If a line in the data below includes the string "panel", please return a copy of it.

▽

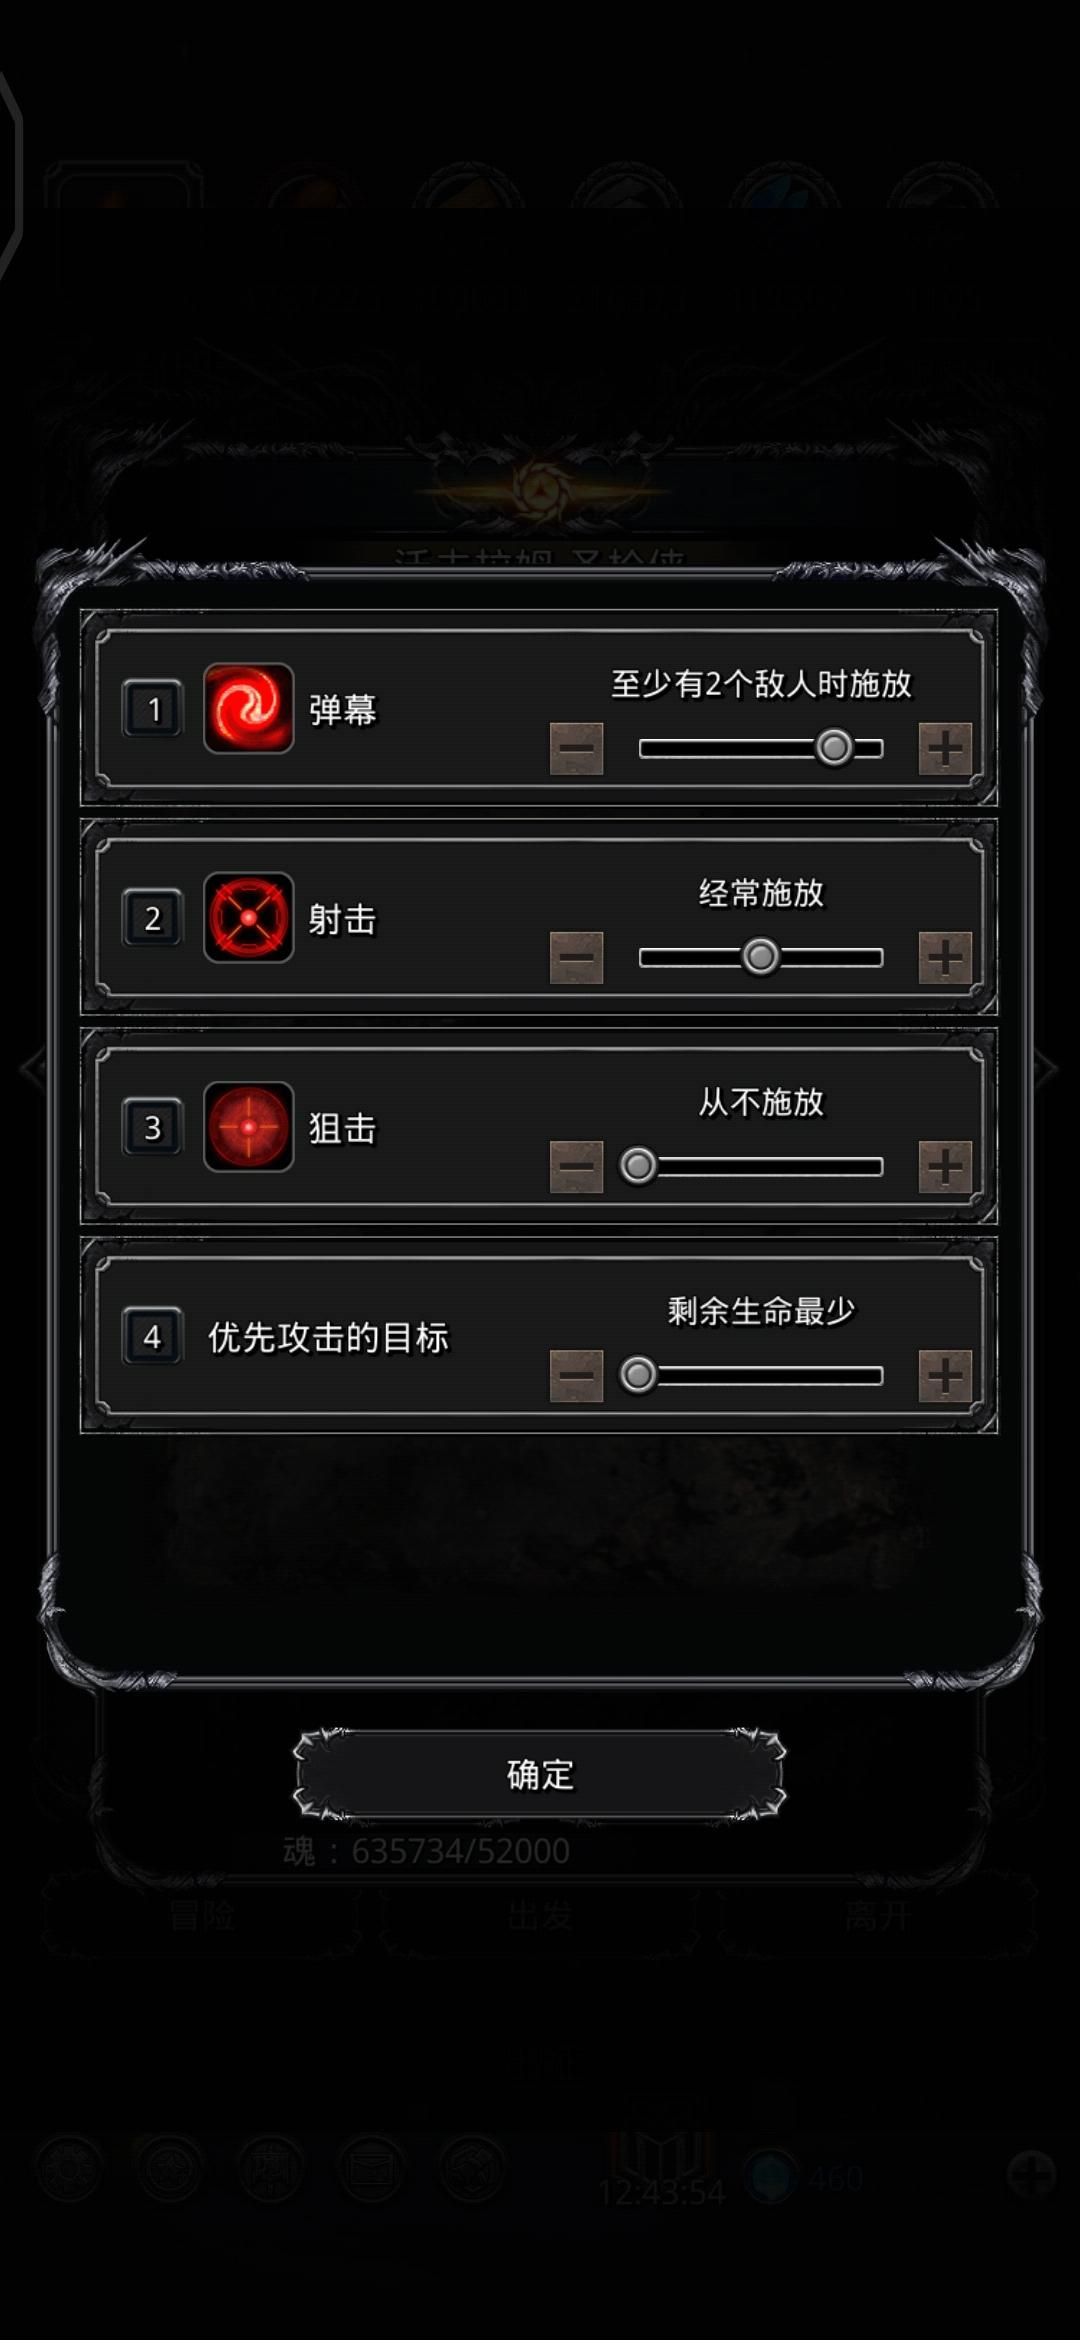Click plus for 优先攻击的目标 setting
The width and height of the screenshot is (1080, 2340).
945,1375
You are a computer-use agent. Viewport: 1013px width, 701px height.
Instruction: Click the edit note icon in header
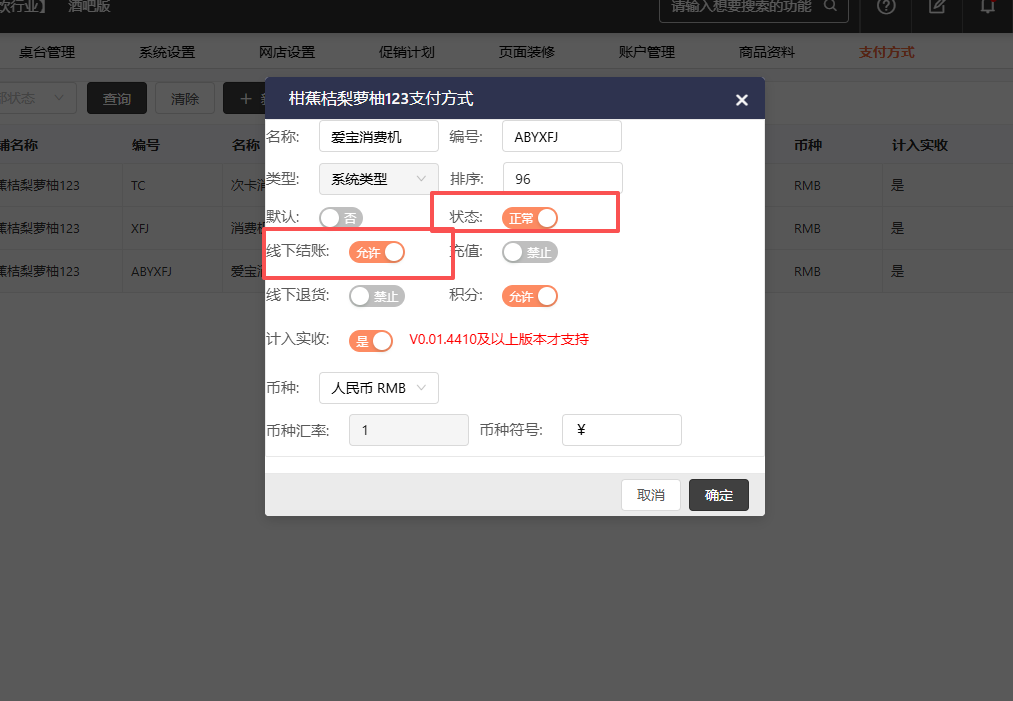point(937,7)
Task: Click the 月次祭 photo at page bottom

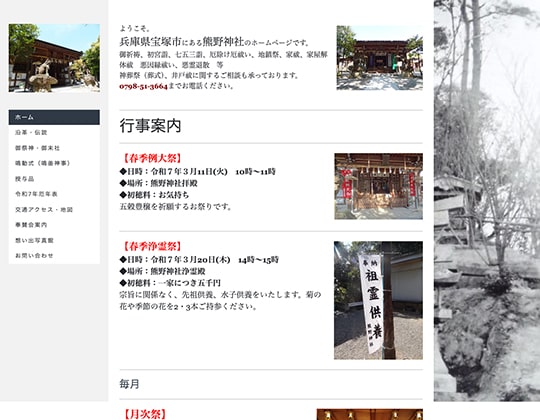Action: pyautogui.click(x=370, y=414)
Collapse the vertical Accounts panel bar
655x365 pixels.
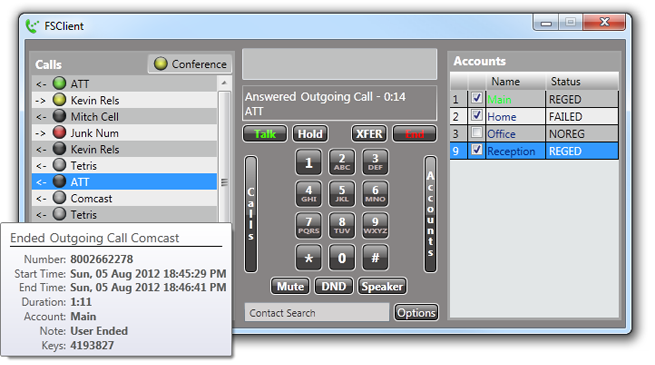point(430,214)
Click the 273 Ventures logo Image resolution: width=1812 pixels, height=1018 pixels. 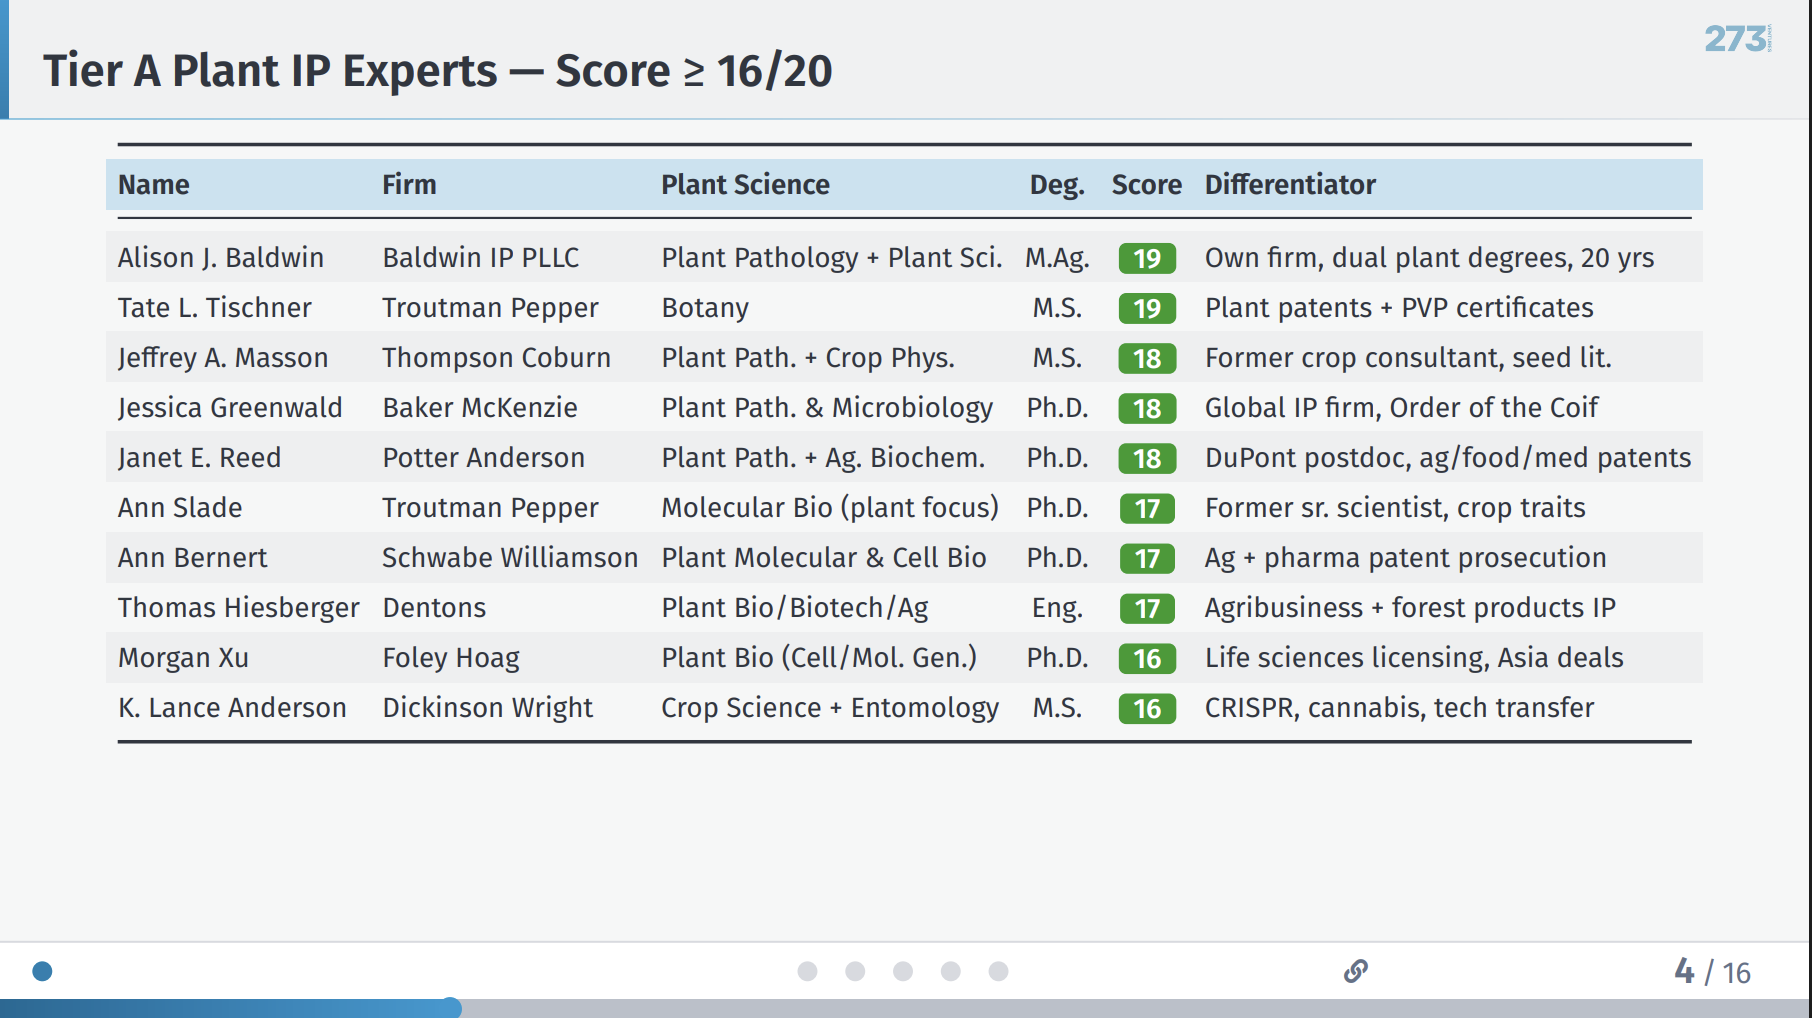[1737, 39]
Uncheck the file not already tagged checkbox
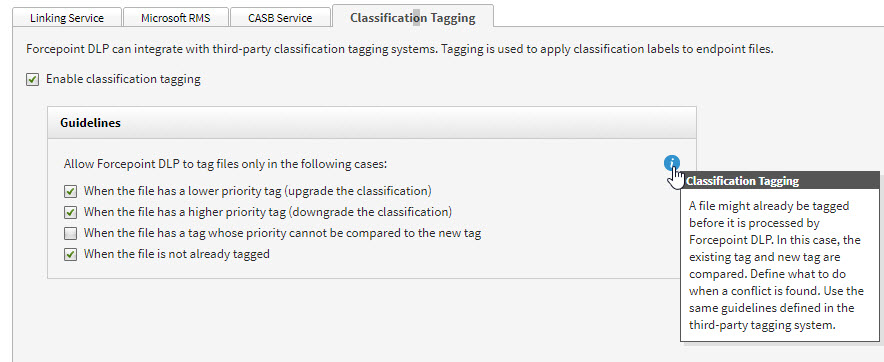884x362 pixels. coord(70,255)
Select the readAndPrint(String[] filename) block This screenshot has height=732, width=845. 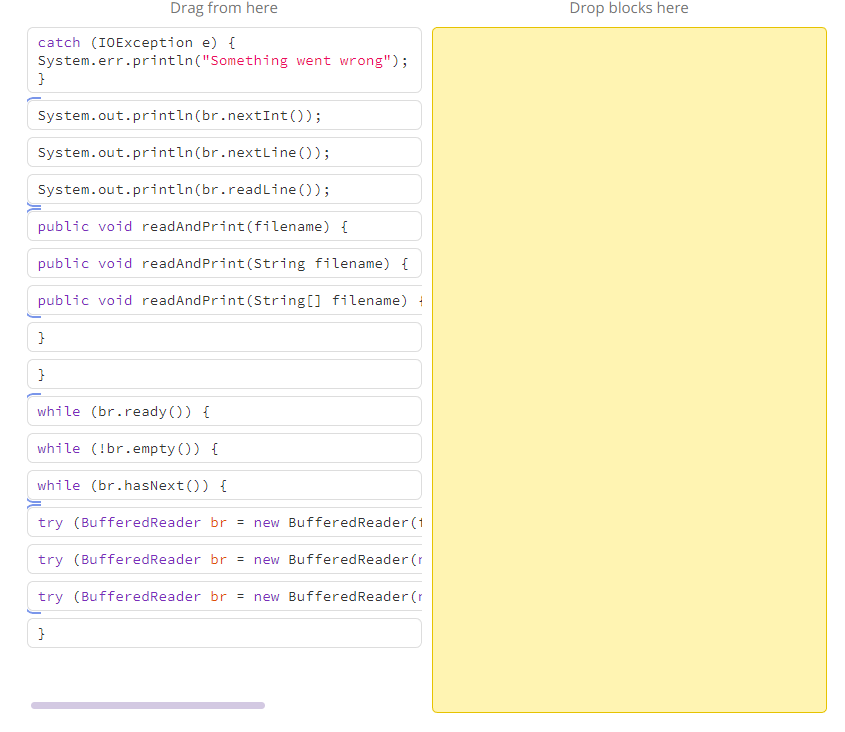(223, 300)
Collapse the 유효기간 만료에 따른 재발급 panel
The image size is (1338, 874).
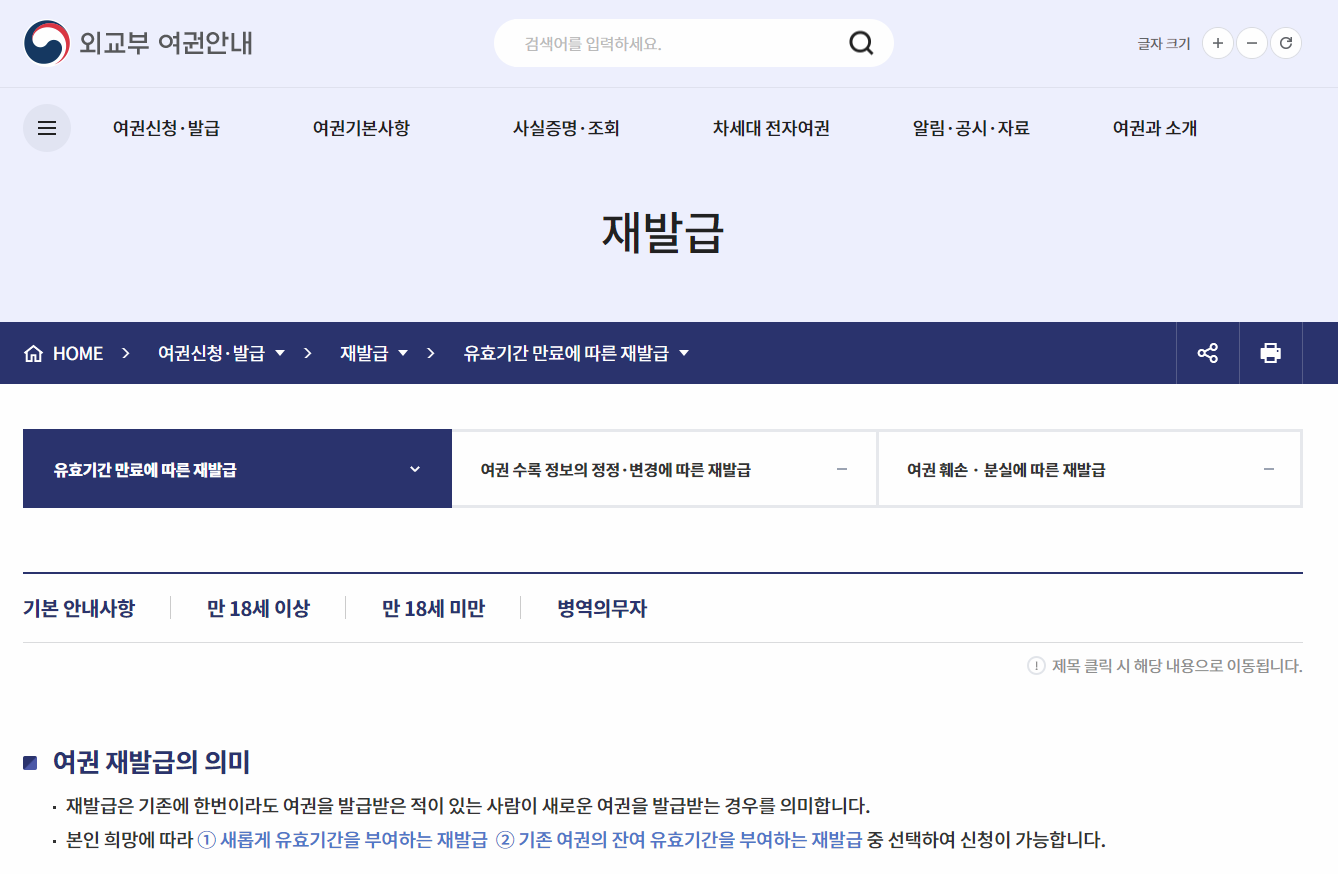[x=414, y=468]
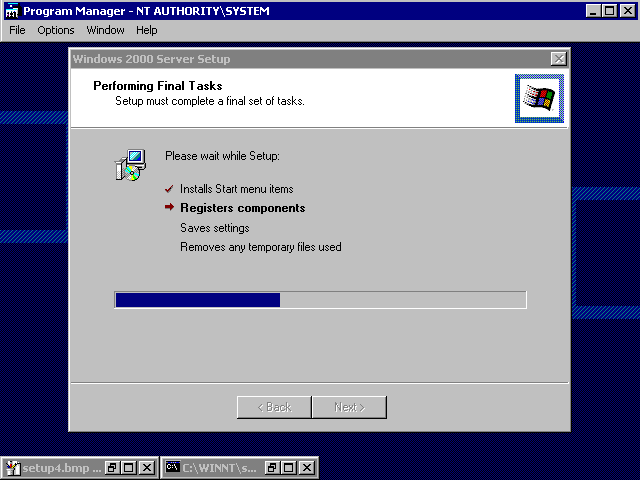The image size is (640, 480).
Task: Click the setup progress bar
Action: tap(320, 300)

△

• REPLY
Collapse the vertical Accounts panel bar
Collapse the 유효기간 만료에 따른 재발급 panel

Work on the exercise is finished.